Política
Frei Anastácio critica proibição de manifestação dos sem terra e diz que ação visa criminalizar os movimentos sociais
O parlamentar afirmou que estes são os primeiros gestos visando criminalizar os movimentos sociais patrocinados pelo governo do presidente interino, Michel Temer (PMDB)
O deputado estadual Frei Anastácio (PT) criticou a decisão da Justiça Federal na Paraíba que proibiu o Movimento dos Trabalhadores Rurais Sem Terra (MST) de ocupar e prejudicar o trânsito nas rodovias BR-101 e BR 230, entre Cabedelo e Mogeiro. A multa será de R$ 10 por cada hora de descumprimento da decisão. O parlamentar afirmou que estes são os primeiros gestos visando criminalizar os movimentos sociais patrocinados pelo governo do presidente interino, Michel Temer (PMDB).

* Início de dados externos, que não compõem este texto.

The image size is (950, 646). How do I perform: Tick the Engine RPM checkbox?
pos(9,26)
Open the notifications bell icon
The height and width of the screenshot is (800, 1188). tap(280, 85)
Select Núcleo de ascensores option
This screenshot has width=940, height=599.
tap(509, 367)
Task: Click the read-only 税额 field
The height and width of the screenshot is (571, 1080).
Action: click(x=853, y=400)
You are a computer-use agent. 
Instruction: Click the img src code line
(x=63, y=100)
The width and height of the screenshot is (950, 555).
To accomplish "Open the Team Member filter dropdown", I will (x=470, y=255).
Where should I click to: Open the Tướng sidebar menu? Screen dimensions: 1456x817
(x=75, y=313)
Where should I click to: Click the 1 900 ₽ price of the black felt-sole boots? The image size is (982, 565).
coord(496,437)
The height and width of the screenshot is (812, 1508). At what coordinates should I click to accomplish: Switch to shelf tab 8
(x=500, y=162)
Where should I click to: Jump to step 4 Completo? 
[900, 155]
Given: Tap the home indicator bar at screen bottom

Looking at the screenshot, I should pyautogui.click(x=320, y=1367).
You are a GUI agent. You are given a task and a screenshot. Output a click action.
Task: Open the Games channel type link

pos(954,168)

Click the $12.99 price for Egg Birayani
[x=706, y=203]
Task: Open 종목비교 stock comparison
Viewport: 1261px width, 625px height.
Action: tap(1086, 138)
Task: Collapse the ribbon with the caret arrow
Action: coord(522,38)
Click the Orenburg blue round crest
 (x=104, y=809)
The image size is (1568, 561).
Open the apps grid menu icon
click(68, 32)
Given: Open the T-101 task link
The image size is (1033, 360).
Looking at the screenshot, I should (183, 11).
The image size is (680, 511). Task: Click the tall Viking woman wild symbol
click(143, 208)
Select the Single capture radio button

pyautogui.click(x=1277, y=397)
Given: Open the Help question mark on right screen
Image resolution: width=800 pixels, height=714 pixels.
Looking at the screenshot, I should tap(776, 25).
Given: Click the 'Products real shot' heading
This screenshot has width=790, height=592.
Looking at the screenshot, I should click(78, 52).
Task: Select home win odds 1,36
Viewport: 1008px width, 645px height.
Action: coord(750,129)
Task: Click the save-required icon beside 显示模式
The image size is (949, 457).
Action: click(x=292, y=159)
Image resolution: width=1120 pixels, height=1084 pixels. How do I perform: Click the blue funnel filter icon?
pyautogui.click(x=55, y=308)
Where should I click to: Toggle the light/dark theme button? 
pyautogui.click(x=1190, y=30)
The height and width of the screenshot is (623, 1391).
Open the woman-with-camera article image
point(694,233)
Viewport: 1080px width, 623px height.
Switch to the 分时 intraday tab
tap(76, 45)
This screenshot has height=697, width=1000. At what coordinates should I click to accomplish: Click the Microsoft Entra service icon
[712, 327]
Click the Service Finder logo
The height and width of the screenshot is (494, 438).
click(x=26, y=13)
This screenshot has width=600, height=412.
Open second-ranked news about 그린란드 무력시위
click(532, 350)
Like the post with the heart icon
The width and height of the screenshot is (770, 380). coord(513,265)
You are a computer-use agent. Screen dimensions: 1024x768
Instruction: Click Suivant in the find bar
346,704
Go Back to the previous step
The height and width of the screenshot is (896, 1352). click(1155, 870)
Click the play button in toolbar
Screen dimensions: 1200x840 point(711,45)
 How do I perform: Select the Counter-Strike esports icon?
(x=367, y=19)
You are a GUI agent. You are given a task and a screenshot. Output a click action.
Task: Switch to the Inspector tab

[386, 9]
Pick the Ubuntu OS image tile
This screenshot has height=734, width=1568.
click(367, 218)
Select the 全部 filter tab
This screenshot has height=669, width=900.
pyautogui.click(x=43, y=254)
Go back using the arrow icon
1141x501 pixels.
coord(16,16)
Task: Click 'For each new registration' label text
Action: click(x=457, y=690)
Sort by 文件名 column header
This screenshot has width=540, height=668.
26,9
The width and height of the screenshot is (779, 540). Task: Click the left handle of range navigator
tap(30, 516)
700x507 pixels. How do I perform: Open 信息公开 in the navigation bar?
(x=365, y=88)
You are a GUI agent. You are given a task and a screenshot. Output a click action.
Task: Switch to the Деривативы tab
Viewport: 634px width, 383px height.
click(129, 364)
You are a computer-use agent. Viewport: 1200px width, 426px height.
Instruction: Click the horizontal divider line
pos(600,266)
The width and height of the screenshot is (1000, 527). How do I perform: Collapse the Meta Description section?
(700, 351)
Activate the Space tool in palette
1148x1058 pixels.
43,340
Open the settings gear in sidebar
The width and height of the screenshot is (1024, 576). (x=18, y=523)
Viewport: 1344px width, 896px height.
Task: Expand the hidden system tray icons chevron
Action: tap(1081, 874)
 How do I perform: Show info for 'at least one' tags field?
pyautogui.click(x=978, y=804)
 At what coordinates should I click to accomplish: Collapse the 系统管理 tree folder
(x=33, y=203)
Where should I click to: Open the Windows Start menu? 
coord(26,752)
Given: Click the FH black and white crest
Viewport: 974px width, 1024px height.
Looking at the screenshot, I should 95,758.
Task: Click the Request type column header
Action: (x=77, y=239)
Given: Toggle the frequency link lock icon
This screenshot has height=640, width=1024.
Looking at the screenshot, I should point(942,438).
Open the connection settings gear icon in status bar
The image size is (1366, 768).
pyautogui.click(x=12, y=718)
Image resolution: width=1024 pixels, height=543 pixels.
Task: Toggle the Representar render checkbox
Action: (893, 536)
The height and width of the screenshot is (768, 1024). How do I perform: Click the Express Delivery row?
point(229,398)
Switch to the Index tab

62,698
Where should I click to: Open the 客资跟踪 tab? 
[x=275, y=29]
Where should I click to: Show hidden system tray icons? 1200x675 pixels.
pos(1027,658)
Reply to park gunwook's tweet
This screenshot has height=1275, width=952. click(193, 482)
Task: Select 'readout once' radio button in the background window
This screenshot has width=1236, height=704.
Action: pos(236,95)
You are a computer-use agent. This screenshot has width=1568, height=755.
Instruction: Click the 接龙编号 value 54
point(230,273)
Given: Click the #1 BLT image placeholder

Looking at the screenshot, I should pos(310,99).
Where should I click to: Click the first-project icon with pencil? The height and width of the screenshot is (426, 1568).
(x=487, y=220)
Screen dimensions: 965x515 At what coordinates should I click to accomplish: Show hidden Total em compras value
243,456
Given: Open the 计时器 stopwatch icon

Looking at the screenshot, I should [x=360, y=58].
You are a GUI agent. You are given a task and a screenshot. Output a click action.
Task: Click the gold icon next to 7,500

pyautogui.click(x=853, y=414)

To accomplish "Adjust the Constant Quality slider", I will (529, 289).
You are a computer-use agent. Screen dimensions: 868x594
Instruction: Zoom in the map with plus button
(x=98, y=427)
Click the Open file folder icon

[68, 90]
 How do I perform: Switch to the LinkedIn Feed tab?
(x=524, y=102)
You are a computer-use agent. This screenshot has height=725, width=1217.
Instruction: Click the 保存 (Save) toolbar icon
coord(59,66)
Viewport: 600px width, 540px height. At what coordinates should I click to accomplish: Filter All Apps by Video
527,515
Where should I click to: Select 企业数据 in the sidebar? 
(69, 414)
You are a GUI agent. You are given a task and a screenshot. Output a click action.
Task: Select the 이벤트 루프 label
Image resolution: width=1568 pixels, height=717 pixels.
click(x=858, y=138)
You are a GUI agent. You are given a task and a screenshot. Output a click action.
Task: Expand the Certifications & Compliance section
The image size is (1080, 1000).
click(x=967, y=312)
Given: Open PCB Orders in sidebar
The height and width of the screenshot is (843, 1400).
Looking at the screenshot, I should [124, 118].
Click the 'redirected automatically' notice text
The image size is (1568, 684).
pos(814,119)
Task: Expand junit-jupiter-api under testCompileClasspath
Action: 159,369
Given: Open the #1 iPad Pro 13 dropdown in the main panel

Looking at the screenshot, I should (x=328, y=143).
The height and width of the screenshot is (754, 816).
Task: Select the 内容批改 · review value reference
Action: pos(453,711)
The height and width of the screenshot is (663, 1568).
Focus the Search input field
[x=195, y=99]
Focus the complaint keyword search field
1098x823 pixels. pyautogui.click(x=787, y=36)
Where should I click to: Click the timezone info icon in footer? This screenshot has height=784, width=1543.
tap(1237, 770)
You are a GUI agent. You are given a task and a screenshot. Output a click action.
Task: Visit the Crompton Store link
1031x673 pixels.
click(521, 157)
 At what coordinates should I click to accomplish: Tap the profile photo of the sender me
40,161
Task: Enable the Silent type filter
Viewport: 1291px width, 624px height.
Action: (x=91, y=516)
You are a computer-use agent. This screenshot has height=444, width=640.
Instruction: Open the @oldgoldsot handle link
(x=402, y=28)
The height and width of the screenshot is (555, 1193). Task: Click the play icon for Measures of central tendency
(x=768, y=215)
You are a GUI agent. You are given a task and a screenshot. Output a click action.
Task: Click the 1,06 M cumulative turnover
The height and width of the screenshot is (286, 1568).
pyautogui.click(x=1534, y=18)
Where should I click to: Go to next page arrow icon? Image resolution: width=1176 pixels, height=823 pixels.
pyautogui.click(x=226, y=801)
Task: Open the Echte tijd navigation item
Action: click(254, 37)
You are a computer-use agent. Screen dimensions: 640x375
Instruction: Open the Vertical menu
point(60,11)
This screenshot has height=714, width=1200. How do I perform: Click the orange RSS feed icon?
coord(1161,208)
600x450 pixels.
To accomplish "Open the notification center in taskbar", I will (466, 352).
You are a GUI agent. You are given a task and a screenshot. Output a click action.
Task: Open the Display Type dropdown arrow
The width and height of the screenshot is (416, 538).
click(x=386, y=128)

“O que está acontecendo é que já começam as primeiras ações de criminalização dos movimentos sociais, fruto deste governo golpista instalado há uma semana no país. Mas para mim isso não é dificuldade, eu vivi disso. Como estudante em Recife, em 70, eu vivenciei e chegando à Paraíba não foi diferente, foi nossa praia sempre. Então não terei medo da justiça pela justiça, eu quero democracia, quero bem estar para a população”, afirmou.
A Justiça Federal acolheu um pedido da União Federal que propôs Ação de Interdito Proibitório fundamentada nas informações da Polícia Rodoviária Federal. Na decisão emitida pela 2ª Vara da Fazenda, a PRF e demais autoridades policiais estão autorizadas a adotar medidas necessárias ao resguardo da ordem nos trechos das rodovias e no entorno. A liminar permite apenas o deslocamento pacífico do grupo pelas margens da rodovia, desde que os atos não impeçam, dificultem ou coloquem em risco o trânsito de pessoas e de veículos.
Segundo Frei Anastácio, que tem entre suas bandeiras e luta a defesa dos sem terra e a luta pela reforma agrária garantiu que o movimento deverá dar continuidade às ocupações e recorrer judicialmente da decisão. “Estamos nos reunindo e decidindo (sobre novas ocupações). O movimento sabe o que quer e não precisa eu ficar dizendo agora o que vai fazer. Mas uma coisa é certa, vamos contestar na justiça uma liminar que merece que entremos com recurso”, declarou.